▶ **TRY IT**
Transcribe exactly the lines from the one holding "Task: Expand hidden system tray icons" through the closing line of the entries below. Pictures stay out of the copy.
DATA SUPPLIED below:
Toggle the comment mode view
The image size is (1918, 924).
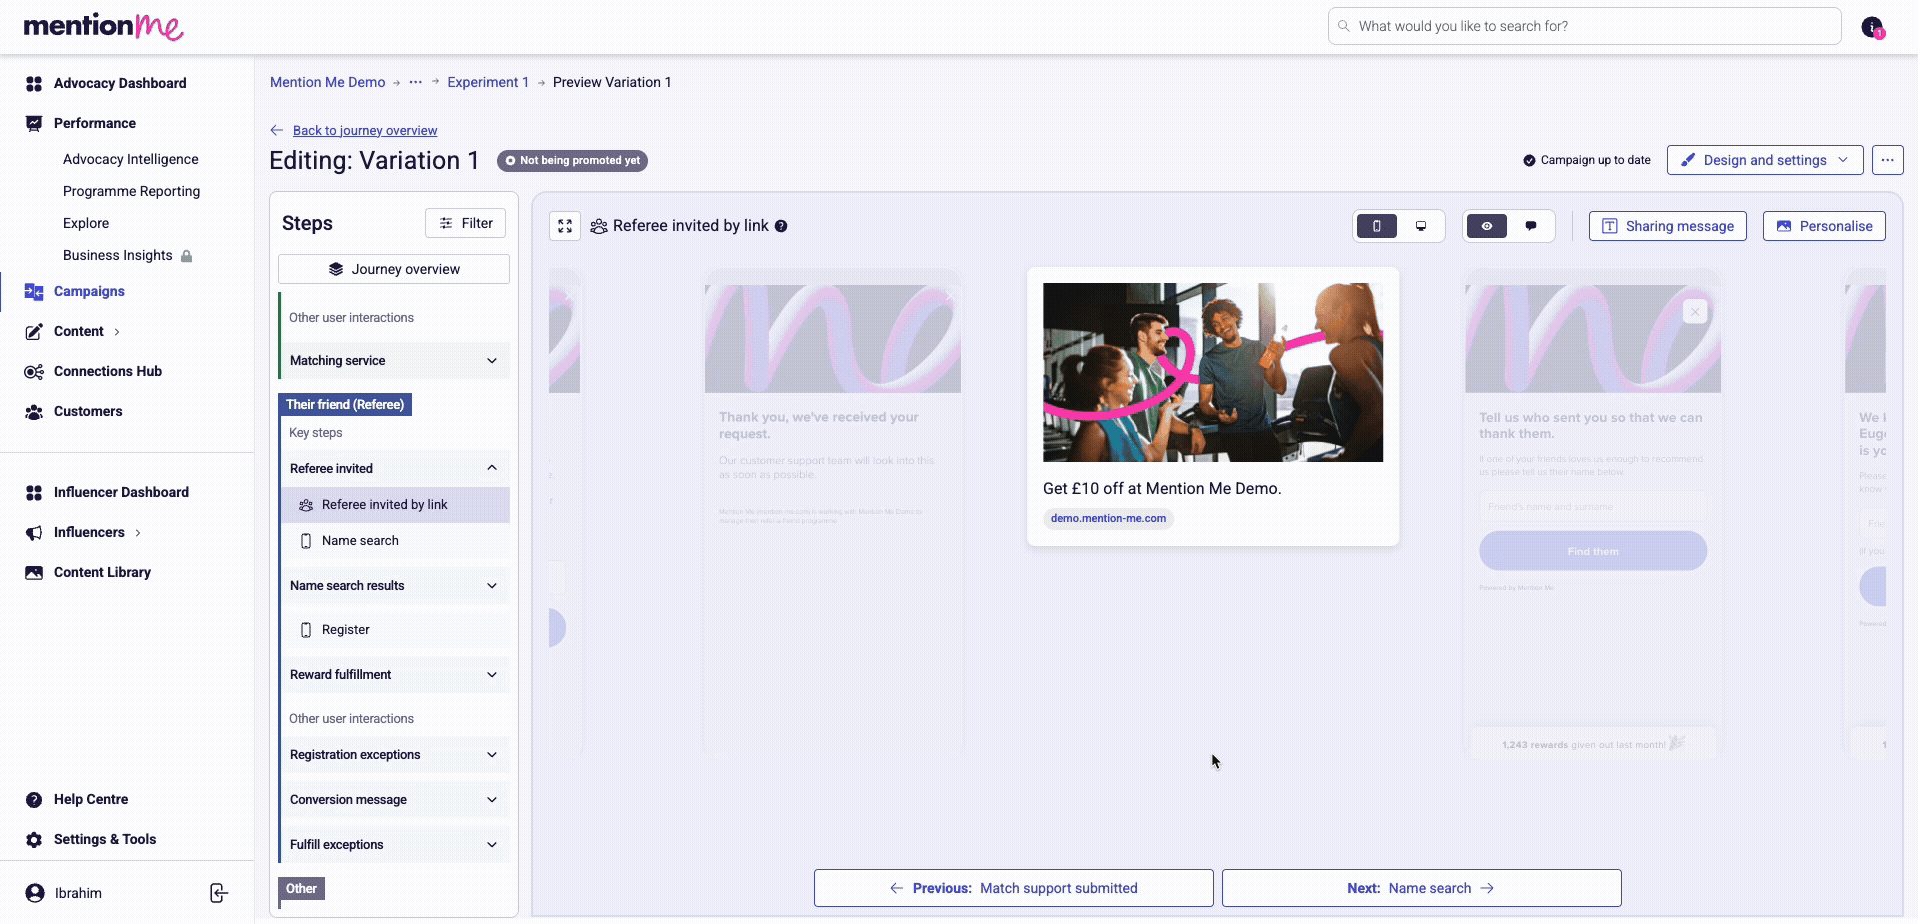pos(1531,226)
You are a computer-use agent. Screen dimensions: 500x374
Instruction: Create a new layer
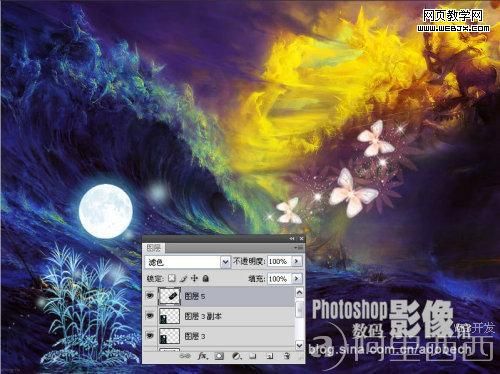(x=270, y=356)
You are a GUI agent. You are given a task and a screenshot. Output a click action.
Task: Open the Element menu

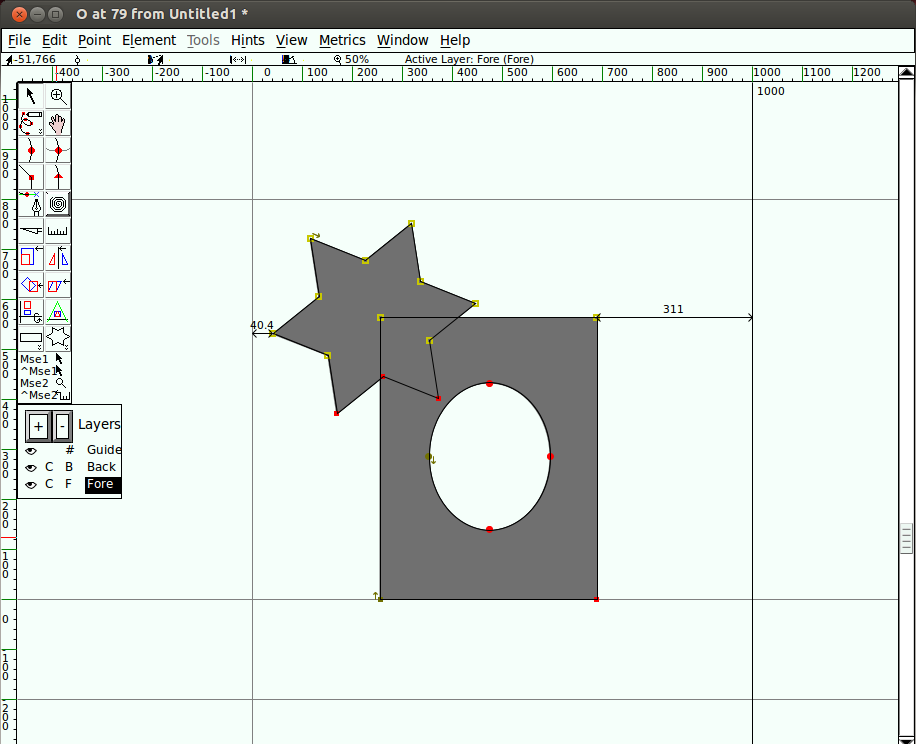pos(148,40)
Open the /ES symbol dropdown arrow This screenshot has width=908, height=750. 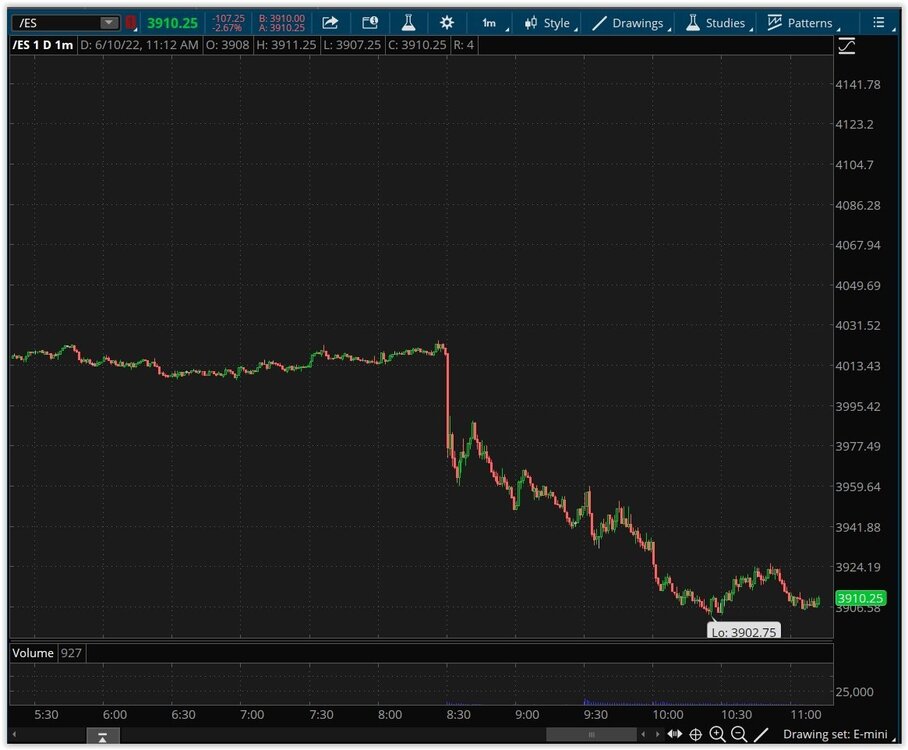107,22
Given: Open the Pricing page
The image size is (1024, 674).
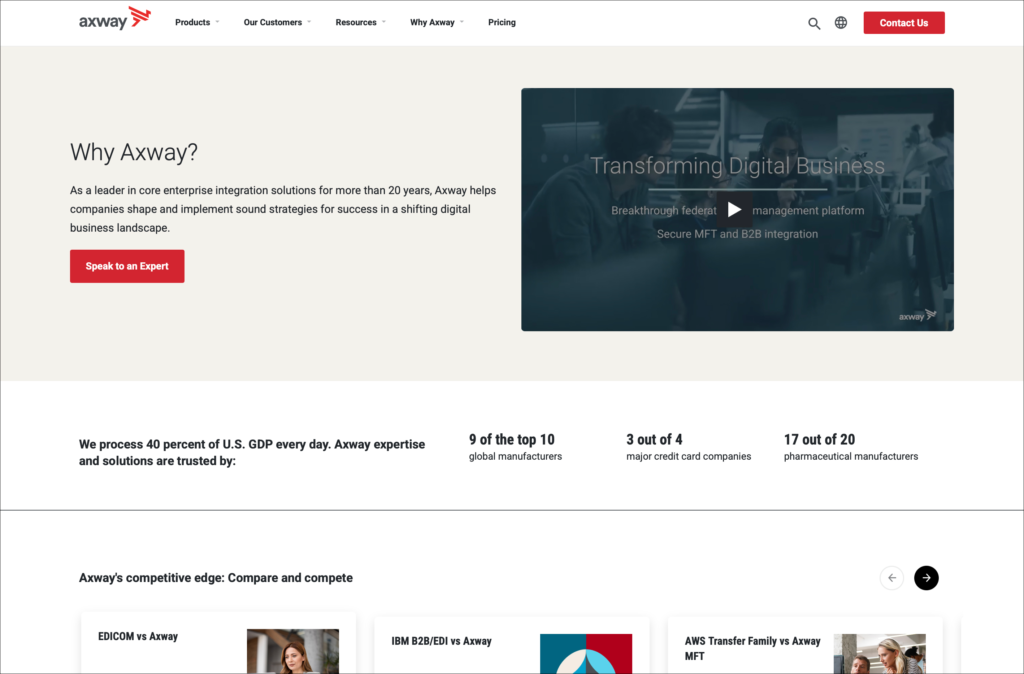Looking at the screenshot, I should [502, 22].
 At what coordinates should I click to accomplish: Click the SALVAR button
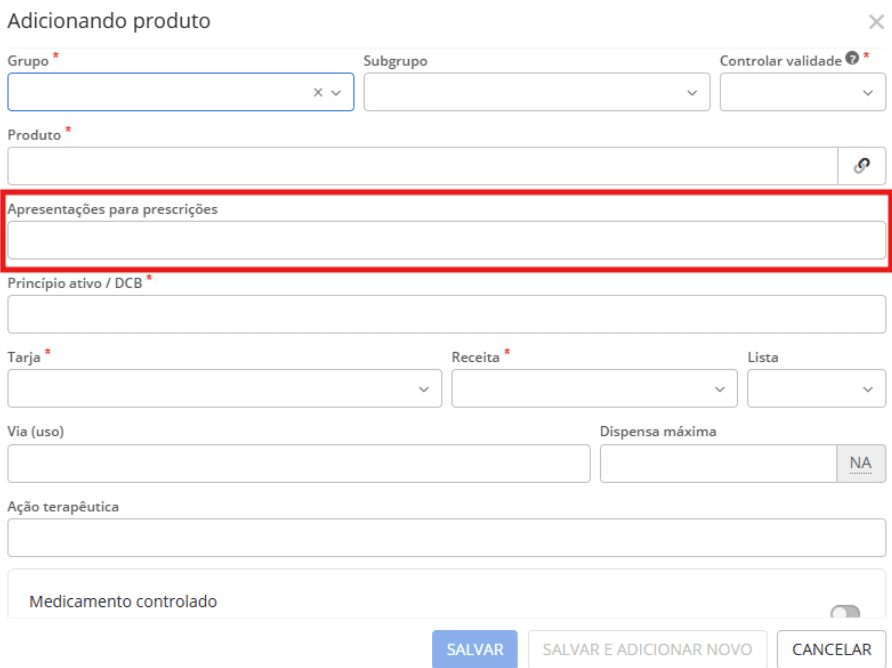click(475, 649)
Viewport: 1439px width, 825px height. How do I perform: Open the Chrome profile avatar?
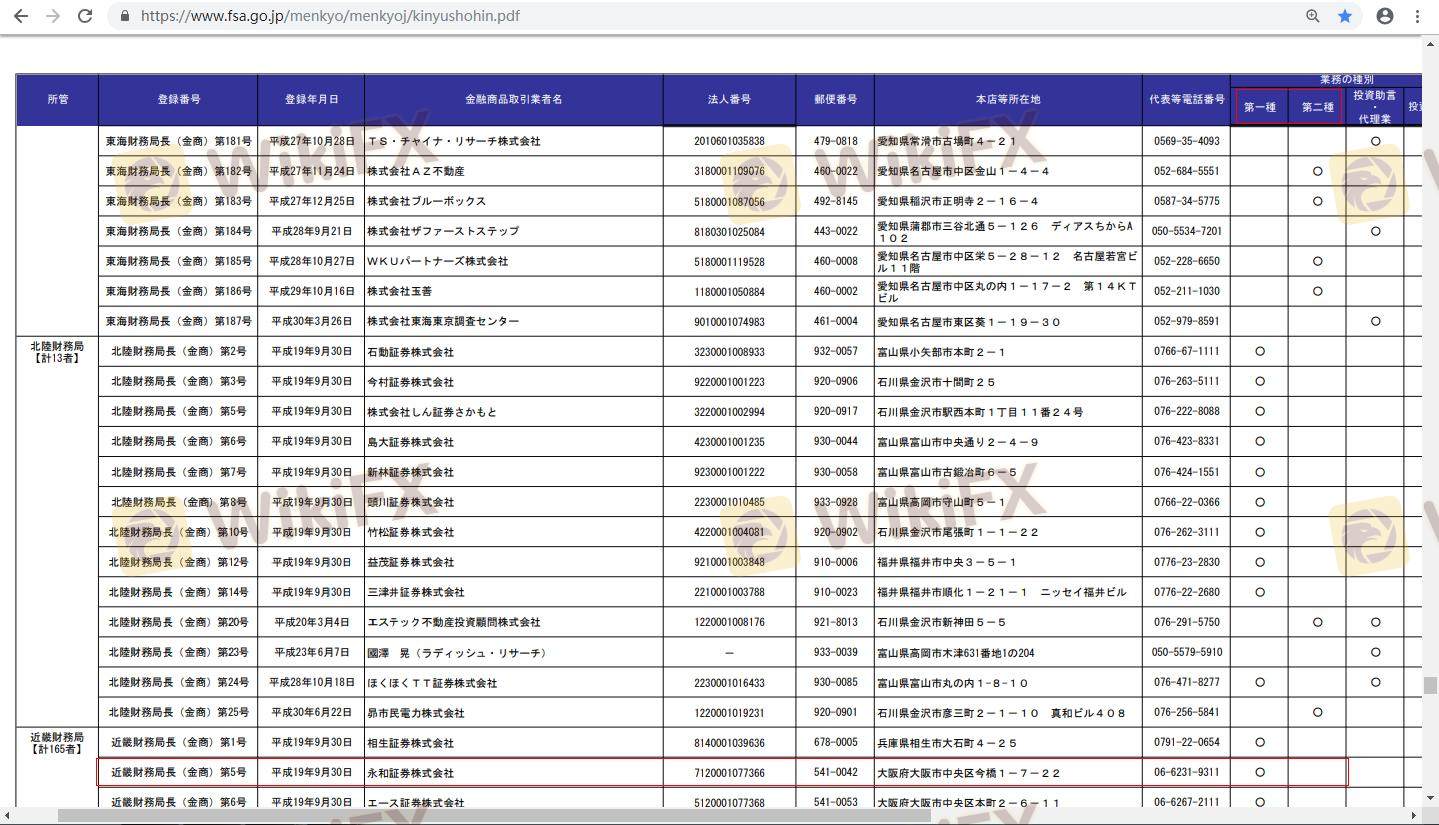click(1385, 16)
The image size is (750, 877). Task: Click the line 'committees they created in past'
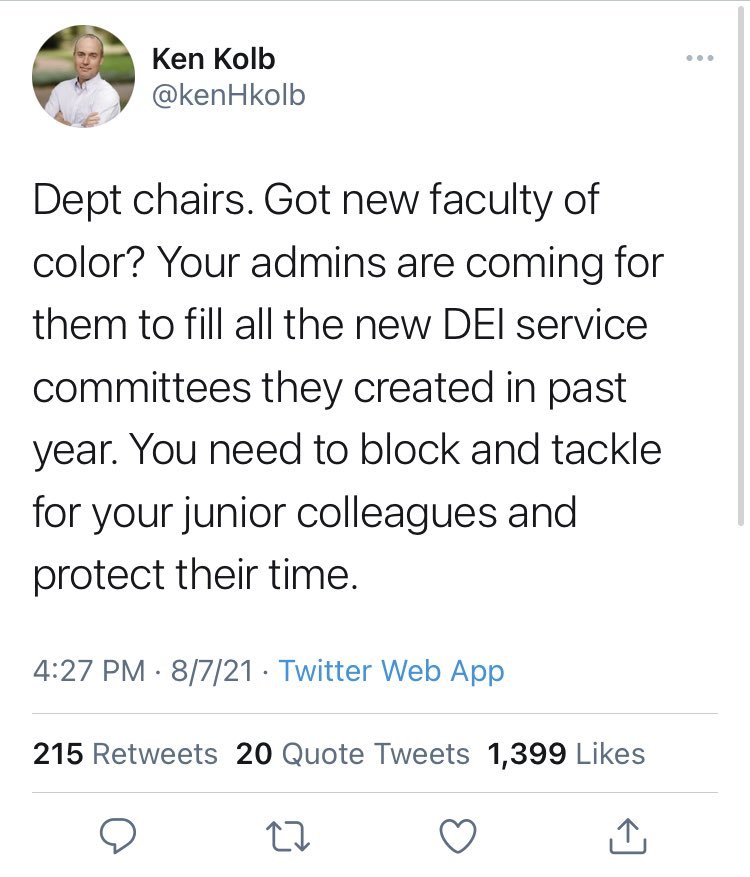[x=330, y=387]
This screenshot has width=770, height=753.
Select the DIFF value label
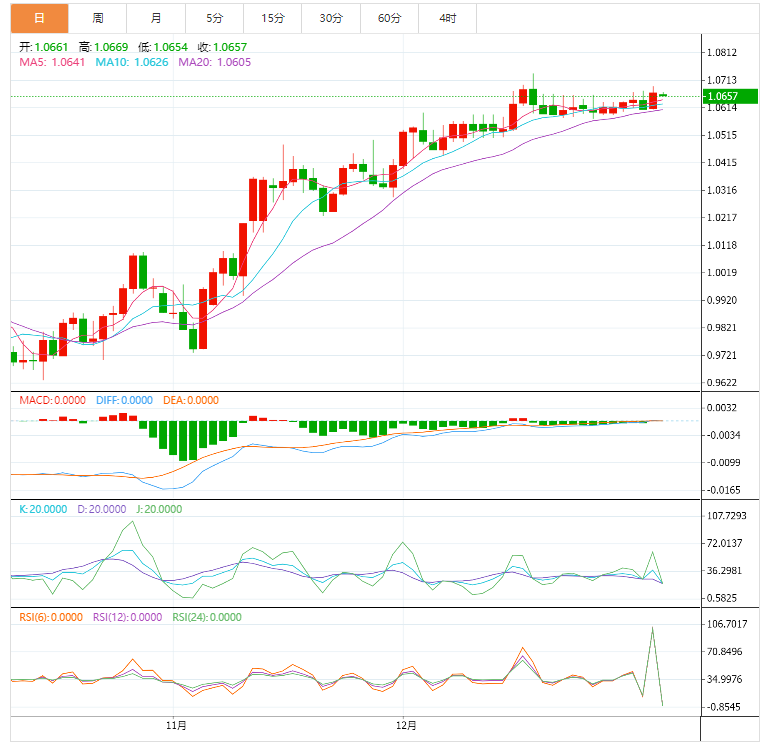click(124, 400)
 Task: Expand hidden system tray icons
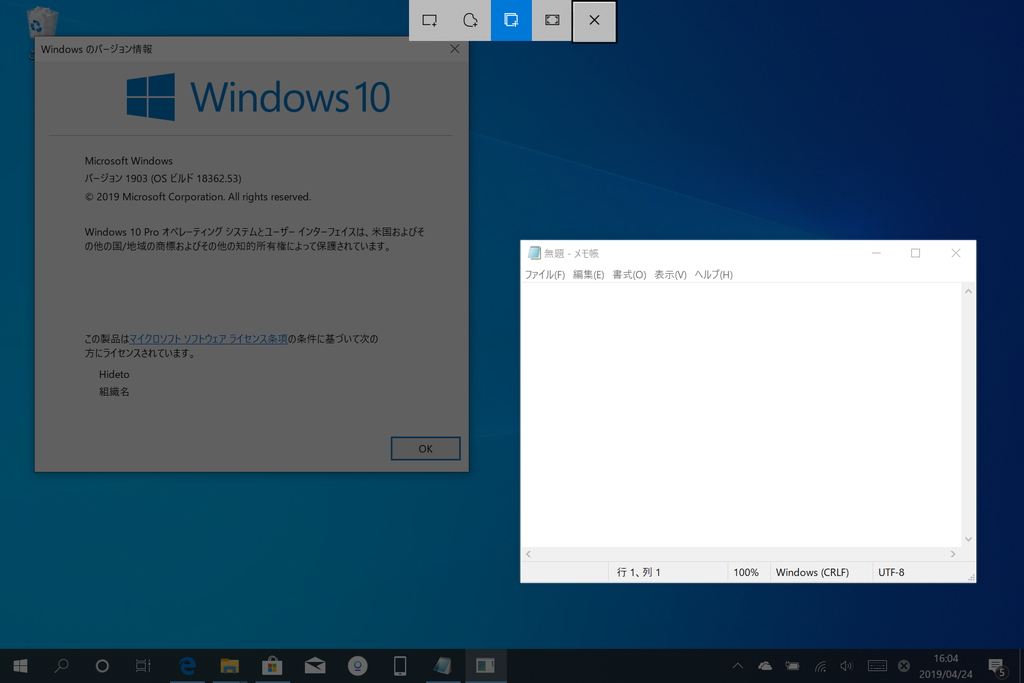pyautogui.click(x=737, y=665)
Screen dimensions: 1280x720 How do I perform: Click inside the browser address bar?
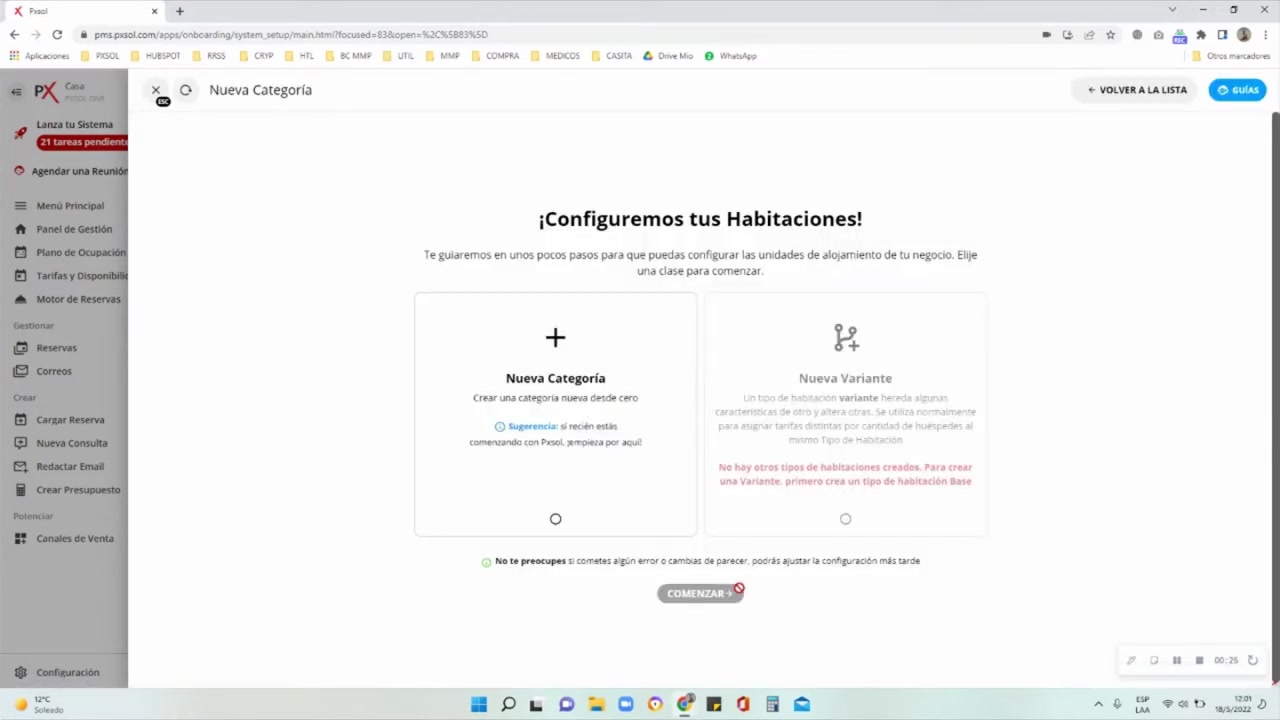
End of DATA SUPPLIED.
▶ **RESULT FOR THIS EXERCISE**
 Task: Expand hidden system tray icons
pyautogui.click(x=737, y=665)
Screen dimensions: 1280x720 How do I perform: Click inside the browser address bar?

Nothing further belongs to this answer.